Written contract in duplicate: Evidence. Proof of the written contract on the part of the plaintiff below was objected to, because it appeared that a duplicate was signed and left with the company at the time, and no notice had been served on the company to produce this duplicate on the, trial, but it was held that the plaintiff might rely on his own copy, and was under no obligation to call for the other.

Market price: Experts: Newspaper quotations. It is competent for witnesses to testify as to their knowledge of the market price of cattle derived from the newspapers.

Damages to cattle: Contract: Transfer. One car load of the cattle was transferred to plaintiff by another person, after they were received by the defendants, but before the written contract was entered into.
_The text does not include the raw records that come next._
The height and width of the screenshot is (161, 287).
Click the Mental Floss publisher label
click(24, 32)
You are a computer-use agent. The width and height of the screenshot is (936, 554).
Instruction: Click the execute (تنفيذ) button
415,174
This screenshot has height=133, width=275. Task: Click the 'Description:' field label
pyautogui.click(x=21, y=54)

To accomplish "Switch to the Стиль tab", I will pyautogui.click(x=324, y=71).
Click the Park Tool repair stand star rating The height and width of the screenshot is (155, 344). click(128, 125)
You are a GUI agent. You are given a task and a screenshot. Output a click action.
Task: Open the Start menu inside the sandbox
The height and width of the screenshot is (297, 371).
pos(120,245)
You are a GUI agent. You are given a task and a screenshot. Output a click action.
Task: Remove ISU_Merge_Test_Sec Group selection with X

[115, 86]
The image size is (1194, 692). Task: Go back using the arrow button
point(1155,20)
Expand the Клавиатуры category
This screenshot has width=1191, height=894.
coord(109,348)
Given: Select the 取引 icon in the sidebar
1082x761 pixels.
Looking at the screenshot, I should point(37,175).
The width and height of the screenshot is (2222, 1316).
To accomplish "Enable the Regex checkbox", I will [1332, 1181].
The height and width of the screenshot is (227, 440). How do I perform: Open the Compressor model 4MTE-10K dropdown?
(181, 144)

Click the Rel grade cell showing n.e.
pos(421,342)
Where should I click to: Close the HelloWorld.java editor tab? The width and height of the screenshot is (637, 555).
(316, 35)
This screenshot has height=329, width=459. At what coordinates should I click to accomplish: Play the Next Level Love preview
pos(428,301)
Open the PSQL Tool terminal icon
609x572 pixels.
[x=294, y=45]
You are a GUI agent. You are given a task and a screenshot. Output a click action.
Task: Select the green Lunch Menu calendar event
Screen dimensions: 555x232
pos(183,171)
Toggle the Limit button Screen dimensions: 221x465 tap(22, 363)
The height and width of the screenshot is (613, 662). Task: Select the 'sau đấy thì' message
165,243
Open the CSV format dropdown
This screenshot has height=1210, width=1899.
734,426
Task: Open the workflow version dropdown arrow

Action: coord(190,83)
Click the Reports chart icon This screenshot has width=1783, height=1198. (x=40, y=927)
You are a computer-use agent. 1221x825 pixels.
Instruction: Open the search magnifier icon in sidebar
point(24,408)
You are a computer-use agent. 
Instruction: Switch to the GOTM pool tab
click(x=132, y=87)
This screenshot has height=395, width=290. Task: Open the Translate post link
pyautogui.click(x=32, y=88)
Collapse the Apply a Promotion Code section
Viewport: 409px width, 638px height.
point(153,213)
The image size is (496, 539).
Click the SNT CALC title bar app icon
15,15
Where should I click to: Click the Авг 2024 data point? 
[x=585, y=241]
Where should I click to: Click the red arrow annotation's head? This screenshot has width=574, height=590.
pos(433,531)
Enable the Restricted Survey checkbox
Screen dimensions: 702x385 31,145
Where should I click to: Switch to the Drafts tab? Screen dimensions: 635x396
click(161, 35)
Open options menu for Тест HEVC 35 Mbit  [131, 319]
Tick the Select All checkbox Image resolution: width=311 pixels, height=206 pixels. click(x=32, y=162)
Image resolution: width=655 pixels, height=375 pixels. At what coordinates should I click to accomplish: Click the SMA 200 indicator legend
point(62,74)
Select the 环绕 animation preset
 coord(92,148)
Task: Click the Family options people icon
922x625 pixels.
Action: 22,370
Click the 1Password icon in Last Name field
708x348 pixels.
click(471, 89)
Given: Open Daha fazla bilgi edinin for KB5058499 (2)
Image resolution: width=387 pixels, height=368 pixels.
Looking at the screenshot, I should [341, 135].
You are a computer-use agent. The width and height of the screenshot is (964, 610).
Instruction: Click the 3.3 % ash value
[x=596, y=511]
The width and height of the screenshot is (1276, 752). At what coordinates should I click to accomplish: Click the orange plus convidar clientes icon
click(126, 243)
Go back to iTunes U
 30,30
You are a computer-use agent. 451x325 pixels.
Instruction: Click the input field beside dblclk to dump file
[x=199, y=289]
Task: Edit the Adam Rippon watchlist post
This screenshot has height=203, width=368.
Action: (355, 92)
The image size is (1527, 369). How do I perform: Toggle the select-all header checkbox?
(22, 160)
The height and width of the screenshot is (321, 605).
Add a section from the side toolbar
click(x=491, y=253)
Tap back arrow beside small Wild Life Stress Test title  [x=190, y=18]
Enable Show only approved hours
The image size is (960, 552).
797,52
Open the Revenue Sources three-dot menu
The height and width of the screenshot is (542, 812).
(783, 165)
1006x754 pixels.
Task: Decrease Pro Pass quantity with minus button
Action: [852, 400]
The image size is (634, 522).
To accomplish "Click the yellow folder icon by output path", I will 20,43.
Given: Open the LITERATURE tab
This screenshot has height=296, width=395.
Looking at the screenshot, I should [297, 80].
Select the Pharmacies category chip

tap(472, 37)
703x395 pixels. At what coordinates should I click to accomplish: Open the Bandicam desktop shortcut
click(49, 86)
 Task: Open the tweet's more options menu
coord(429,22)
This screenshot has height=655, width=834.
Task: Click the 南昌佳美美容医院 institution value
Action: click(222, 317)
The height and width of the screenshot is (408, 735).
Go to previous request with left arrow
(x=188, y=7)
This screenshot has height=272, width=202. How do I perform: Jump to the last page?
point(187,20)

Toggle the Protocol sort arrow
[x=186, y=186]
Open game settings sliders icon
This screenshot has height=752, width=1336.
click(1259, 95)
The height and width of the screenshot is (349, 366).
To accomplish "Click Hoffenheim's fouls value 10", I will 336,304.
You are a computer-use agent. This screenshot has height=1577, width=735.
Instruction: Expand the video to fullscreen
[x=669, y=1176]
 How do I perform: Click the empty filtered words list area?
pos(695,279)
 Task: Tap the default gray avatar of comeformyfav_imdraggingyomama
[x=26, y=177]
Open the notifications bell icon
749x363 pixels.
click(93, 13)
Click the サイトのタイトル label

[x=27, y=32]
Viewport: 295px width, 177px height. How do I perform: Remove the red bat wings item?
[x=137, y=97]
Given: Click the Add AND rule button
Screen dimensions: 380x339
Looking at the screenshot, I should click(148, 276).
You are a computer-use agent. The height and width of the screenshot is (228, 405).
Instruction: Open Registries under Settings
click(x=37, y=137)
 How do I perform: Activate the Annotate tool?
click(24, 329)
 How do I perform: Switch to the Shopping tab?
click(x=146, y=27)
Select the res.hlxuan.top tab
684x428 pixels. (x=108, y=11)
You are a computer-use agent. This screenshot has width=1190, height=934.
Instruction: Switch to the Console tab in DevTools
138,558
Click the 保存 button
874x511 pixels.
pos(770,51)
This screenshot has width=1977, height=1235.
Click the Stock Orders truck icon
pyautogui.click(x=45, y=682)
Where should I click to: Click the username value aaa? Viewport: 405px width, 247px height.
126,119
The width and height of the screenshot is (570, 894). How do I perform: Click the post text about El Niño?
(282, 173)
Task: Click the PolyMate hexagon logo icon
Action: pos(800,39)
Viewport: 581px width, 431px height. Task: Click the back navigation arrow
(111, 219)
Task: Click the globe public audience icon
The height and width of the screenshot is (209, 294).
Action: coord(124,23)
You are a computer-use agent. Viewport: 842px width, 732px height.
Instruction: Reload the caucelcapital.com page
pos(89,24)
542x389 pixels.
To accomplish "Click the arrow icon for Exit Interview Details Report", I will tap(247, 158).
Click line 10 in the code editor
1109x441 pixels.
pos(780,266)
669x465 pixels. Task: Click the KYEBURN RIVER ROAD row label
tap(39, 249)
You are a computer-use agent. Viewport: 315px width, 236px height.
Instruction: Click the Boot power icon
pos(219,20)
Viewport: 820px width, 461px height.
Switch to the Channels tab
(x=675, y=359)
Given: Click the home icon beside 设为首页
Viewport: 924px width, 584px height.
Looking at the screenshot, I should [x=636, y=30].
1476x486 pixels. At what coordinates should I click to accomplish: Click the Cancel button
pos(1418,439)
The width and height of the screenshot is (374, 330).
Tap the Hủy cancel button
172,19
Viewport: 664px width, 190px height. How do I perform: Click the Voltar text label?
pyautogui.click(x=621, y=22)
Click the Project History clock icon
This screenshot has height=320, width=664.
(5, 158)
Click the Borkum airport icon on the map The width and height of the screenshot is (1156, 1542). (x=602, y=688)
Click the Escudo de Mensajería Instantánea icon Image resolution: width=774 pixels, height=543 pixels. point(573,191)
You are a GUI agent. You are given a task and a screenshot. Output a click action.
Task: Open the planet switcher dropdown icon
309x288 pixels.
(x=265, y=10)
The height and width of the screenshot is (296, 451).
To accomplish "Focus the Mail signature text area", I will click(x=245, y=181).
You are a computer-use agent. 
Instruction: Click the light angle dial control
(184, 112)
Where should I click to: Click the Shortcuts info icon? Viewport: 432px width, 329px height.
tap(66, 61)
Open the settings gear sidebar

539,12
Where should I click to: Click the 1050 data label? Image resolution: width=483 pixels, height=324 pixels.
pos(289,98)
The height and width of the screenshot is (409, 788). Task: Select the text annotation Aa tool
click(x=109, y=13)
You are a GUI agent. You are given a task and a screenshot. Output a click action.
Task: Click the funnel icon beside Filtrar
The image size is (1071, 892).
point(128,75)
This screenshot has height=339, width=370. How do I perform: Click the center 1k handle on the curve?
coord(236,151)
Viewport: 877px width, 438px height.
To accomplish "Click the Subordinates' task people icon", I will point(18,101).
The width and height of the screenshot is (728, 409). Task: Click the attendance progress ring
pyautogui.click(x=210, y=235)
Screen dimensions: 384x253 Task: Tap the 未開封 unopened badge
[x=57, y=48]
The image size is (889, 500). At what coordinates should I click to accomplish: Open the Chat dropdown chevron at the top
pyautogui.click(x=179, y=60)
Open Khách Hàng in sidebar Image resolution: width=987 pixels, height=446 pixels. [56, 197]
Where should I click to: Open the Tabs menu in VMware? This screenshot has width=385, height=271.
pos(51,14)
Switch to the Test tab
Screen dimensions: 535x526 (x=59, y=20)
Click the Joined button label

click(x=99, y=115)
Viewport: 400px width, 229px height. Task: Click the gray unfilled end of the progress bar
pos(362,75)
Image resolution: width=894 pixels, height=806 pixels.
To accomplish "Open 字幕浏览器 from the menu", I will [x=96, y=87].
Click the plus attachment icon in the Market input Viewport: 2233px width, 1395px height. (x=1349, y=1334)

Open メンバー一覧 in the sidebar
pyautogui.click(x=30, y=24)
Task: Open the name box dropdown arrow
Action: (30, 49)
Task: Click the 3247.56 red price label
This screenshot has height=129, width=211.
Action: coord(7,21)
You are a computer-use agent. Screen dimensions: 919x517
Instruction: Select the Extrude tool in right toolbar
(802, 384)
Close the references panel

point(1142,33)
The company claimed they were liable for any delay to this car load only from the time the transfer was made on their books. The Circuit Judge, charged the jury that the company was liable from the time they had actual notice of the transfer, and this charge was held to be correct.

Error to Lenawee Circuit.

Heard July 11th. Decided October 7th.

The defendant in error sued the Railroad Company to recover damages caused by an alleged unreasonable delay on the transportation of cattle, received by them at Toledo, to be transferred to Cleveland; and destined to New York. The jury rendered a verdict for plaintiff for $555. The cattle were received on the 12th of February. On the 14th of February following, duplicate contracts were executed for their transportation, and one was delivered to Perkins; each party signing his own contract; but the cattle were not forwarded until the 16th of February.

Numerous exceptions were taken at the trial: the prin cipal of which are stated in the opinion of the court.